Segundo ele, mais do que o racismo de outros tempos, o que capitaliza a extrema direita é o hiperindividualismo atual que leva cada um a se achar prejudicado pelas ajudas a estrangeiros, como se cada pessoa dissesse, por que eles recebem apoio e nós não? Por que os governos dão para os de fora o que nós mesmos não temos? Expressão de um egoísmo pragmático e incontido. Analista das contradições sociais, do isto e do aquilo convivendo, teme que a França mergulhe no caos. Se nenhum partido obtiver maioria absoluta nas eleições antecipadas, o que é muito provável, o país poderá ficar sem formar governo por meses. Ele não acredita numa aliança entre direita e extrema direita para governar. Tampouco num acordo entre macronista e a Nova Frente Popular, reunião de siglas de esquerda. Numa democracia madura, sustenta, direita moderada e esquerda fariam isso pelo bem público. O radicalismo francês, país oriundo de tantas revoluções, não permite.

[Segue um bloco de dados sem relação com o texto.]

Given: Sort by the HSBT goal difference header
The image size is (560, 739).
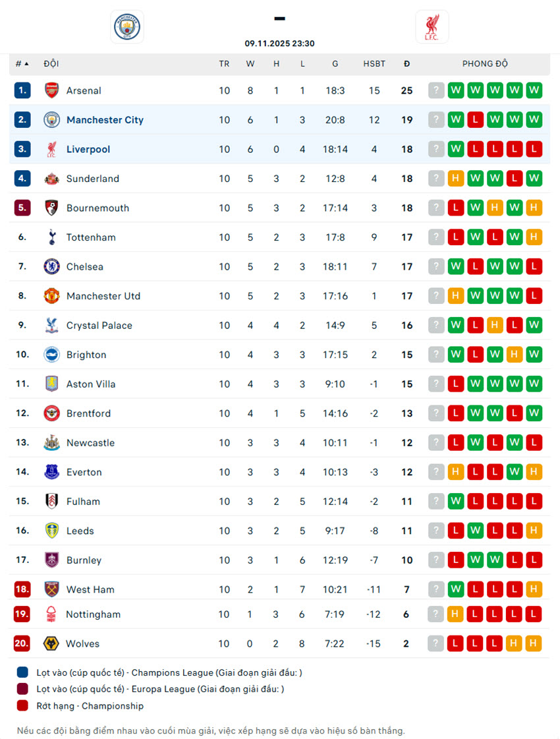Looking at the screenshot, I should (x=374, y=64).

Uma vitória eleitoral da frente de esquerda também não lhe parece indicar um futuro promissor. A extrema esquerda, de Jean-Luc Mélenchon, tornaria o governo impossível. Lipovetsky destaca o antissemitismo dessa corrente, que não vê, por exemplo, o Hamas como grupo terrorista. No fundo das aparências, explica, está um antiamericanismo violento. Por outro lado, entende que Emmanuel Macron apostou alto demais dissolvendo o parlamento e não tendo feito uma aliança sólida com a direita moderada para governar, por se ver como cavaleiro solitário contra partidos, vistos como velharias.

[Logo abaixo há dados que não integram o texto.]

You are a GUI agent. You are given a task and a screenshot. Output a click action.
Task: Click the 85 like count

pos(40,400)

Gilles Lipovestky teme que uma vitória da extrema direita leve a manifestações violentas nas ruas, retomando as semanas e semanas de ação dos Coletes Amarelos. A França flerta com o abismo. Só moderação, diálogo e tolerância podem produzir sabedoria numa hora dessas. É justamente o que parece estar em queda. A democracia virou marca de luxo. Custo caro, não aceita falsificação, requer convicção e flexibilidade ao mesmo tempo.